Provided records:
● ● ● ●

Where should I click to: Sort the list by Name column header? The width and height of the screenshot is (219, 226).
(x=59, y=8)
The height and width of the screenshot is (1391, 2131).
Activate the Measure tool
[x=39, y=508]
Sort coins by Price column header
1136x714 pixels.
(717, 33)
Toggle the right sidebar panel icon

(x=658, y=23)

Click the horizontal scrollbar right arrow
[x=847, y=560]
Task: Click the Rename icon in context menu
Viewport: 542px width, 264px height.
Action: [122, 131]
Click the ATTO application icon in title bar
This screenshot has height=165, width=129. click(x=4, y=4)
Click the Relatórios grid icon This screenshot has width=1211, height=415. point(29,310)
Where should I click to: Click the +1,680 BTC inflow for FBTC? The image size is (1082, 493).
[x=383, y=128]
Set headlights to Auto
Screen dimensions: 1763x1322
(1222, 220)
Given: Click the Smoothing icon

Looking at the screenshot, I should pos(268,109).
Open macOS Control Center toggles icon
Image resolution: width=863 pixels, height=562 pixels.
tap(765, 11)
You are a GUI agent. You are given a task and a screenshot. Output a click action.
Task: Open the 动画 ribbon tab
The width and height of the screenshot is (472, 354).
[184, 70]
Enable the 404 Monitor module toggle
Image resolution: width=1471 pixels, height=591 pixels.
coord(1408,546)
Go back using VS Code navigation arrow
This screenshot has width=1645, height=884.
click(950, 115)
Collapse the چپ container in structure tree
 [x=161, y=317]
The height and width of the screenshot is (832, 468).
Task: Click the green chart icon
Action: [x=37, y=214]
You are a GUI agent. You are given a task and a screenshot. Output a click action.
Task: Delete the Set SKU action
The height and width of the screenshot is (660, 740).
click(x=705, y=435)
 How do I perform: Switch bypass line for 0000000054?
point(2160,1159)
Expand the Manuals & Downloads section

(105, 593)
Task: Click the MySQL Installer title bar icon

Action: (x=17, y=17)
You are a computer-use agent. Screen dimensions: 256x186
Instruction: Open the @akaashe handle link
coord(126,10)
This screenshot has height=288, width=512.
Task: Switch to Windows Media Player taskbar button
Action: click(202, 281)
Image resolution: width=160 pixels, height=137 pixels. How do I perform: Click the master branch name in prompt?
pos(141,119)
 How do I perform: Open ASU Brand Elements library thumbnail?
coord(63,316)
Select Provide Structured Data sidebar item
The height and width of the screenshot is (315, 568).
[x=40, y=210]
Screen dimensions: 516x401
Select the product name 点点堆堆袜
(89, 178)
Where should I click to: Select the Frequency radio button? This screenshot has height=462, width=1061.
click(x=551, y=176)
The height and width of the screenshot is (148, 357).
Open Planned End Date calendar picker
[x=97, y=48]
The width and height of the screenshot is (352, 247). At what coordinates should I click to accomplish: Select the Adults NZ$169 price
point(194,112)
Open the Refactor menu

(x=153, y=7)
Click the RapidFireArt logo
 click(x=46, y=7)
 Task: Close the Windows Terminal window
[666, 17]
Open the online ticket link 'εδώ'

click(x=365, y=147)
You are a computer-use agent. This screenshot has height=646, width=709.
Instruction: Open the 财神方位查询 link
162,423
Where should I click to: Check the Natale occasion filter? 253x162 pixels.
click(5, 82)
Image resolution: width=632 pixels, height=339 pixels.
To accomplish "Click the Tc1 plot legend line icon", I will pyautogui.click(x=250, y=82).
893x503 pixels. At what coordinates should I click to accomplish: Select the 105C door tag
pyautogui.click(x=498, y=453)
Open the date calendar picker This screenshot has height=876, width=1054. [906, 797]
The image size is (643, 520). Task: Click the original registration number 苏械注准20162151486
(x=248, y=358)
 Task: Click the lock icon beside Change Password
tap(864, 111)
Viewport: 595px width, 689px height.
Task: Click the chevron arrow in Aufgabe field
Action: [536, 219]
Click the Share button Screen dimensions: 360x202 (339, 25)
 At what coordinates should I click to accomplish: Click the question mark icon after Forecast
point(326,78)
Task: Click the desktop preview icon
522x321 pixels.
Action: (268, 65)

● ● ● ●

Written request:
Pull out each line from the items above that contains the string "Open". Case counts.

Task response:
Open macOS Control Center toggles icon
Task: Open the 动画 ribbon tab
Instruction: Open the @akaashe handle link
 How do I perform: Open ASU Brand Elements library thumbnail?
Open Planned End Date calendar picker
Open the Refactor menu
Open the online ticket link 'εδώ'
Instruction: Open the 财神方位查询 link
Open the date calendar picker This screenshot has height=876, width=1054. [906, 797]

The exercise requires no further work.